### [Task requirements]
Down to the last character, transcribe every record.

### [Record extracts]
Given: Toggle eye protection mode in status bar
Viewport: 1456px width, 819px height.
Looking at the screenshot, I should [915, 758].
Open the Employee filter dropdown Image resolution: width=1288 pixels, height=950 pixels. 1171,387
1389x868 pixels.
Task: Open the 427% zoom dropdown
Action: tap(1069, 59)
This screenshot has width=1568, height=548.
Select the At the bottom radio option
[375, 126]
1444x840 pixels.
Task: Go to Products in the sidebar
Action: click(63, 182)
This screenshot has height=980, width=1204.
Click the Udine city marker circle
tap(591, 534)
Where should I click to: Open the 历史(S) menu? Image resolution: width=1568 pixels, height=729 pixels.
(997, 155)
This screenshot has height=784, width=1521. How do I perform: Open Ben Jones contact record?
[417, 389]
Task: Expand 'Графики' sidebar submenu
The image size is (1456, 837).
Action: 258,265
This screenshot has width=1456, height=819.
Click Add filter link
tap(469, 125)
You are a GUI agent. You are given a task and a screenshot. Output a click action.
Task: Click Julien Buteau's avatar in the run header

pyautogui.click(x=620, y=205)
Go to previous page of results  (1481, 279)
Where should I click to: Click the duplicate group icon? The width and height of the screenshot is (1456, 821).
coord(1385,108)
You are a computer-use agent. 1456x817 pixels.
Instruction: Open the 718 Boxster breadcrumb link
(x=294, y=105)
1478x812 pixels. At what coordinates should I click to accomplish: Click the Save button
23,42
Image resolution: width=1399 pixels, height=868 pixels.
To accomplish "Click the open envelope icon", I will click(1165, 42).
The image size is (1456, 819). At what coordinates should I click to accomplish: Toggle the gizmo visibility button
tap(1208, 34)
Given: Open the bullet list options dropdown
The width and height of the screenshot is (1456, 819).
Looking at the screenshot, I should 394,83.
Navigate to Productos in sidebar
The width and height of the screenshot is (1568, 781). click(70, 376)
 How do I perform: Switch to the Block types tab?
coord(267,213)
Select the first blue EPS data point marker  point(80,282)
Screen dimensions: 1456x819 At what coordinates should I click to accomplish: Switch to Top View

### [Answer space]
Given: Toggle eye protection mode in status bar
Viewport: 1456px width, 819px height.
Looking at the screenshot, I should [915, 758].
Open the Employee filter dropdown Image resolution: width=1288 pixels, height=950 pixels. 1171,387
1389x868 pixels.
Task: Open the 427% zoom dropdown
Action: tap(1069, 59)
This screenshot has width=1568, height=548.
Select the At the bottom radio option
[375, 126]
1444x840 pixels.
Task: Go to Products in the sidebar
Action: click(63, 182)
This screenshot has height=980, width=1204.
Click the Udine city marker circle
tap(591, 534)
Where should I click to: Open the 历史(S) menu? Image resolution: width=1568 pixels, height=729 pixels.
(997, 155)
This screenshot has height=784, width=1521. How do I perform: Open Ben Jones contact record?
[417, 389]
Task: Expand 'Графики' sidebar submenu
The image size is (1456, 837).
Action: 258,265
This screenshot has width=1456, height=819.
Click Add filter link
tap(469, 125)
You are a GUI agent. You are given a task and a screenshot. Output a click action.
Task: Click Julien Buteau's avatar in the run header

pyautogui.click(x=620, y=205)
Go to previous page of results  (1481, 279)
Where should I click to: Click the duplicate group icon? The width and height of the screenshot is (1456, 821).
coord(1385,108)
You are a computer-use agent. 1456x817 pixels.
Instruction: Open the 718 Boxster breadcrumb link
(x=294, y=105)
1478x812 pixels. At what coordinates should I click to accomplish: Click the Save button
23,42
Image resolution: width=1399 pixels, height=868 pixels.
To accomplish "Click the open envelope icon", I will click(1165, 42).
The image size is (1456, 819). At what coordinates should I click to accomplish: Toggle the gizmo visibility button
tap(1208, 34)
Given: Open the bullet list options dropdown
The width and height of the screenshot is (1456, 819).
Looking at the screenshot, I should 394,83.
Navigate to Productos in sidebar
The width and height of the screenshot is (1568, 781). click(70, 376)
 How do I perform: Switch to the Block types tab?
coord(267,213)
Select the first blue EPS data point marker  point(80,282)
Screen dimensions: 1456x819 At what coordinates should I click to accomplish: Switch to Top View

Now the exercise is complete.